The data, compiled by the state’s Department of Public Instruction, reported a decrease in short-term suspensions from 310,744 in the 2006-07 school year to 308,010 in the next year. Our local schools agreed with that trend, decreasing from 1,962 short-term suspensions in 2006-07 to 1,849 last year.
A disturbing finding in Bladen County’s numbers was the fact that, during the 2006-07 year, 10 pre-kindergarten students were placed on short-term suspension, along with two in the same age group in 2007-08.
“Unfortunately, there are some who simply must be sent home, regardless of the age,” Assistant Superintendent Roland McKoy said.
The information used in the statistics on the statewide level were not reported by age group or grade level for a comparison to the local numbers, however.
Long-term suspensions, which are classified as those lasting 11 days or more, decreased in Bladen County for 2007-08, though an increase was shown statewide.
The numbers in Bladen were down to 46 long-term suspensions, down from 66 in the prior school year.
Expulsions throughout the state increased to 116 from 102 in 2006-07, though Bladen reported no expulsions during either school year.
A significant factor in the decline of Bladen’s numbers is the implementation of programs at the School of Extended Hope, Bladen’s alternative school located on Martin Luther King Drive in Elizabethtown.
“We’ve expanded our alternative school to include one program for short-term suspension students and another for long-term suspensions,” Superintendent Kenneth Dinkins.
Many students who are faced with suspension are given the opportunity to enter the programs offered at Extended Hope that will allow them to stay in school and to be counted present during their disciplinary absence at their home school. In these programs, the students continue to attend classes on the Extended Hope campus in lieu of being out of school, giving them the opportunity to keep up with their studies.
“It has reduced the number of suspensions,” Dinkins said. “Unless they are deemed a threat, they are allowed to go to Extended Hope. It keeps them off the streets.”
The programs began in January 2007, with the 2007-08 school year being the first full year the option has been available to students. The downward trend in the numbers of suspensions seems to, in fact, be continuing during the present school year, McKoy said.
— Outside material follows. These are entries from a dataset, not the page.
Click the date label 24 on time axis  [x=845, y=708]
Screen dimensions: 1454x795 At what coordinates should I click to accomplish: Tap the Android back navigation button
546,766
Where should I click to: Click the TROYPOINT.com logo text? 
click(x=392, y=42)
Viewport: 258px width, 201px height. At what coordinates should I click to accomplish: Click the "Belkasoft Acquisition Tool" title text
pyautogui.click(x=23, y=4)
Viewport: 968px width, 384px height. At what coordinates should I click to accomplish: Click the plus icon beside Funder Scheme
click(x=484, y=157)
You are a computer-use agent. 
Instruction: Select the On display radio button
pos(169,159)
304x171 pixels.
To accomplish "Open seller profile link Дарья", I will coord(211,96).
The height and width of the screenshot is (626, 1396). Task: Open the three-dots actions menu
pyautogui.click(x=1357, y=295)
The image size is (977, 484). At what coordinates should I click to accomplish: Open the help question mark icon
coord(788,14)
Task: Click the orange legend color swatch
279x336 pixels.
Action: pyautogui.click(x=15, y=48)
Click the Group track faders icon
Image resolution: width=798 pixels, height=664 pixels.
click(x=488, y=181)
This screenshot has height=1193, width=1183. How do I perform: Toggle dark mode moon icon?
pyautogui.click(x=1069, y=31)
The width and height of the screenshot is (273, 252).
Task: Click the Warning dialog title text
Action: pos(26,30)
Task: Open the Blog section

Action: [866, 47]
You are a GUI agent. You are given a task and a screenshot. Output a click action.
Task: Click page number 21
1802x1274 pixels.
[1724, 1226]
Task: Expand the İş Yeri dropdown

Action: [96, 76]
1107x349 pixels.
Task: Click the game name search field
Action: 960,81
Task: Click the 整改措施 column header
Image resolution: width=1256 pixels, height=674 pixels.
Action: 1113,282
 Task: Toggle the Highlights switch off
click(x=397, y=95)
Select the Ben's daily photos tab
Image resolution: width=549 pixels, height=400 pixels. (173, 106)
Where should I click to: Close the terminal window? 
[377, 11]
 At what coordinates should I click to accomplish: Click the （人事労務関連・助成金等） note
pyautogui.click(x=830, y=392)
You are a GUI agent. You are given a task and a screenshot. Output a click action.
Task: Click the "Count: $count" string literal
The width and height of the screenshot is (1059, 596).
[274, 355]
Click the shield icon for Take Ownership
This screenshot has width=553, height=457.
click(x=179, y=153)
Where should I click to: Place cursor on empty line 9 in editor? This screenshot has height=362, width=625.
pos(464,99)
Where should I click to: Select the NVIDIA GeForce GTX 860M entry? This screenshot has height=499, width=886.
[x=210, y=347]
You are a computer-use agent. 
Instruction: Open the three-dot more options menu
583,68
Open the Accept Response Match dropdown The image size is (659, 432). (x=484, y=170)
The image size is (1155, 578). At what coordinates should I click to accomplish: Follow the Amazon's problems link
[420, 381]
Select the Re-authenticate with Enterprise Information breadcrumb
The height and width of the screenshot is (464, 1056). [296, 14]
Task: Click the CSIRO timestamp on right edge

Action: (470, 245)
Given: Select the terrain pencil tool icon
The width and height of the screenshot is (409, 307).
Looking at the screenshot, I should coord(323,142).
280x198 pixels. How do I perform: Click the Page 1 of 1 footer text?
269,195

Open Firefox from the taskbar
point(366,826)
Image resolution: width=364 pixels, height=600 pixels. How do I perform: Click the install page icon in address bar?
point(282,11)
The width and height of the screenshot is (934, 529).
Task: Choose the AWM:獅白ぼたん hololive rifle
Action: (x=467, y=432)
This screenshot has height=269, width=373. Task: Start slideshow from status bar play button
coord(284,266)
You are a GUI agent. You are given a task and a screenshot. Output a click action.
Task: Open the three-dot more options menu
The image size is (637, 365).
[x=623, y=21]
“I love it,” McKoy said of the programs offered at Extended Hope for suspended students. “It’s been salvation for our kids, and it’s helped our attendance and test scores as well.”
Dinkins agrees with McKoy’s sentiments on the programs.
“By revising our alternative school, it is allowing us to keep more kids in school in the hopes that they will remain in school and go on to earn their high school diplomas,” he said.
East Arcadia officials disagree
Some officials of East Arcadia Schools do not agree with the proclaimed success of Bladen County Schools’ decreasing numbers.
Carol Graham, president of the East Arcadia School Parent-Teacher Organization, presented a letter to the Bladen County Board of Education during the March meeting expressing the organization’s concern over issues at the school, including test scores and the suspension and dropout rates in the county.
“We have reason to believe the numbers coming from the county are not correct,” Graham said in a phone interview on Wednesday. “There’s a lot of things we’re finding out about our school just don’t add up.”
Graham said she was unable to elaborate on the organization’s disagreement at this time, but did say that Bladen County School Board Chair Berry Lewis and possibly a few other members have agreed to meet with them to discuss the issues of concern.
One program that would be helpful at East Arcadia, Graham said, would be one that offered in-school suspension options.
“When a child is suspended, they don’t have to be out of school,” she said. “We need that kind of option to keep children in school. If they’re out of school, they can’t keep up and end up struggling.”
Graham said this is especially true with black males in the East Arcadia community.
“These children might get passed on through their grade and on to East Bladen,” she said. “They never get it and they drop out. That’s what is happening with our black boys.”
Graham went on to say statistics were higher for black males in that community in “any category you can come up with” in regards to suspensions, expulsions and dropouts.